28. Where a Scottish public authority does not hold information which would otherwise be captured by a request, section 17(1) obliges it to give the applicant a notice confirming that fact. It is not required to cite section 17(1) in such notice, but it is required to state that it does not hold the information. The Commissioner finds that the Council failed to do this in respect of parts (ii), (iii) and (iv) of Mr Tibbitt's request and therefore failed to comply with section 17(1) of FOISA. However, given that the Commissioner is satisfied that the Council did not have any relevant information to disclose to Mr Tibbitt, she does not require the Council to take any action in respect of this failure, in response to Mr Tibbitt's application.

Decision

The Commissioner finds that, in respect of the matters specified in the application, Aberdeen City Council partly complied with Part 1 of the Freedom of Information (Scotland) Act 2002 in responding to the information request made by Mr Tibbitt. To the extent that it confirmed that no information was held, it complied with Part 1. Where (in respect of parts (ii), (iii) and (iv) of the request) it failed to confirm that it did not hold the requested information, it failed to comply with section 17(1) of FOISA.

Appeal

Should either Mr Tibbitt or Aberdeen City Council wish to appeal against this decision, they have the right to appeal to the Court of Session on a point of law only.
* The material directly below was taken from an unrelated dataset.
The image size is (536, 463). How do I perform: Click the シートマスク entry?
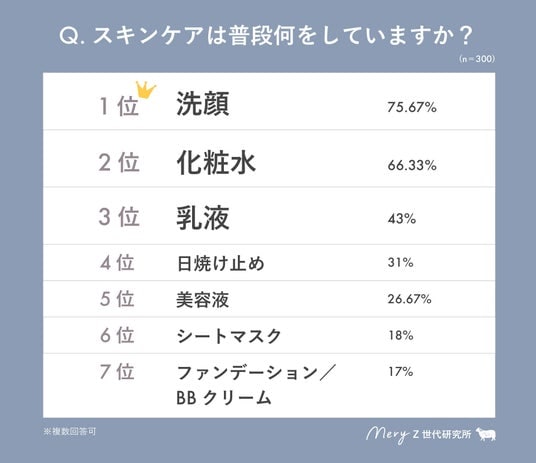[229, 336]
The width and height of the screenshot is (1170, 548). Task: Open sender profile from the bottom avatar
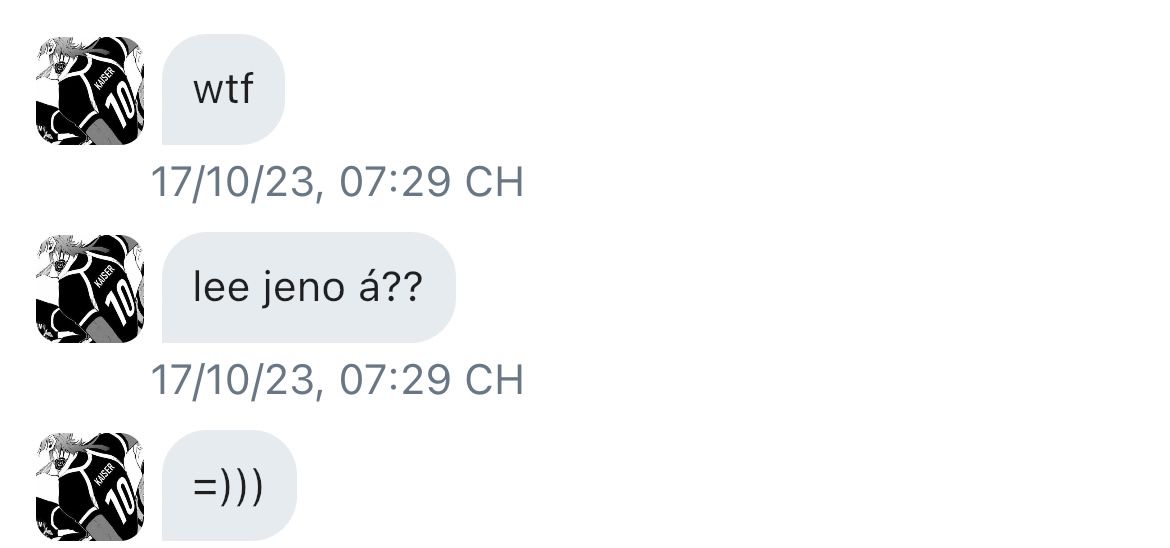(x=90, y=487)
Any such appeal must be made within 42 days after the date of intimation of this decision.

Rosemary Agnew
Scottish Information Commissioner

24 March 2016

Appendix 1: Relevant statutory provisions

Freedom of Information (Scotland) Act 2002

1 General entitlement

(1) A person who requests information from a Scottish public authority which holds it is entitled to be given it by the authority.

(4) The information to be given by the authority is that held by it at the time the request is received, except that, subject to subsection (5), any amendment or deletion which would have been made, regardless of the receipt of the request, between that time and the time it gives the information may be made before the information is given.

17 Notice that information is not held

(1) Where-

(a) a Scottish public authority receives a request which would require it either-

(i) to comply with section 1(1); or

if it held the information to which the request relates; but

(b) the authority does not hold that information,

it must, within the time allowed by or by virtue of section 10 for complying with the request, give the applicant notice in writing that it does not hold it.